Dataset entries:
====
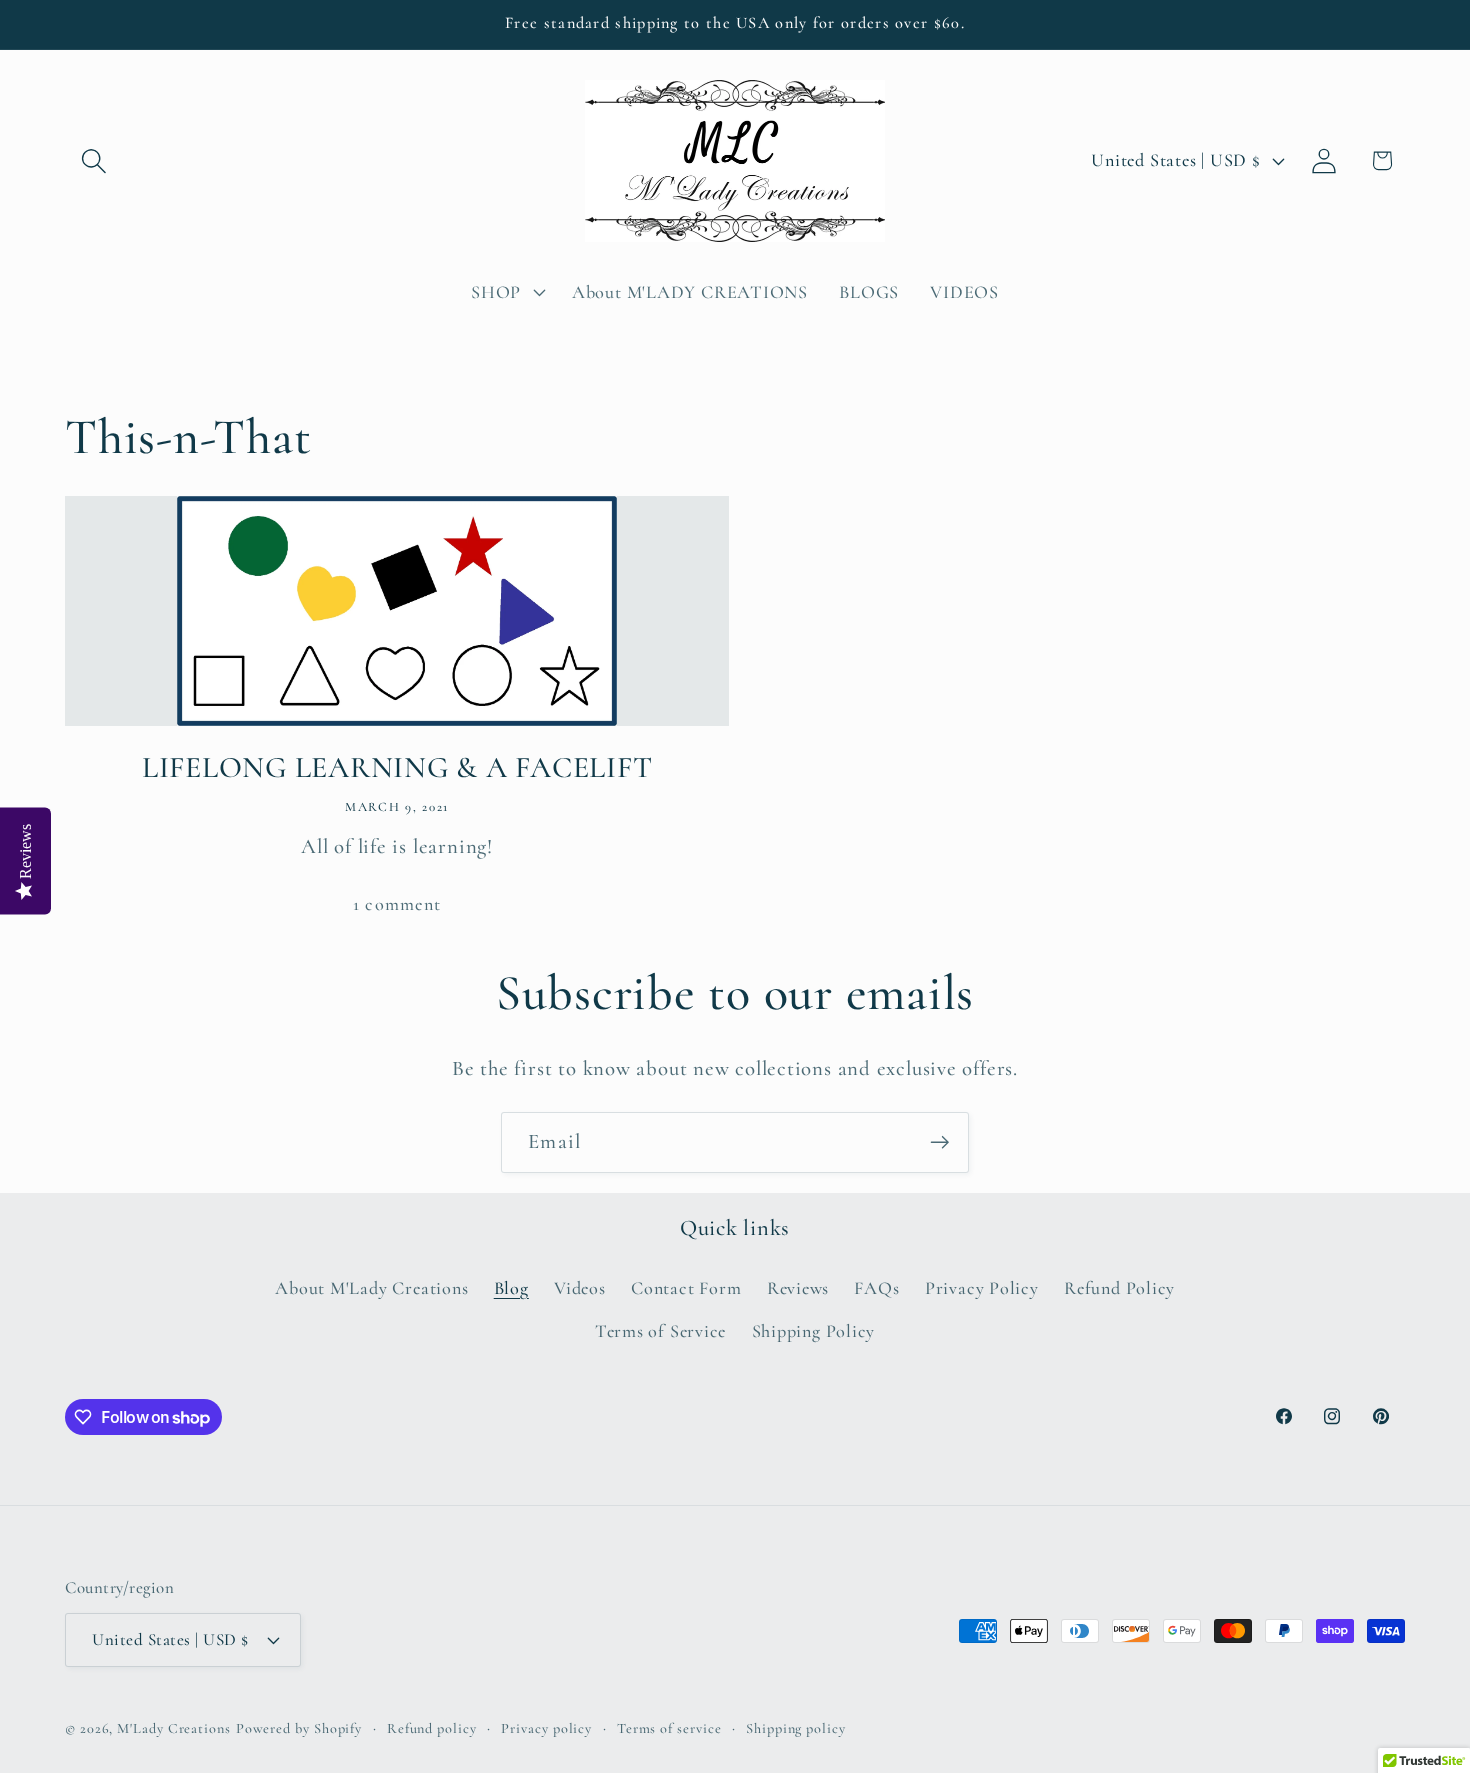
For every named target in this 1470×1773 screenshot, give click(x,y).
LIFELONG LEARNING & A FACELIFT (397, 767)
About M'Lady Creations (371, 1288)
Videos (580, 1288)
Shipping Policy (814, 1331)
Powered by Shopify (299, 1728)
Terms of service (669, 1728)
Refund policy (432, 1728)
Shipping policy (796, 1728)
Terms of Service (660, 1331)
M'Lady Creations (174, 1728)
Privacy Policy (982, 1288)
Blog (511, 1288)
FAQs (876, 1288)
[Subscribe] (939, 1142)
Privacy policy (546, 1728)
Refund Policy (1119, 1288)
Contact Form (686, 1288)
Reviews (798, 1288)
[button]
====
**Required action**
Among the lines above, find those with the word "Lady". Copy them.

**Answer section**
About M'Lady Creations (371, 1288)
M'Lady Creations (174, 1728)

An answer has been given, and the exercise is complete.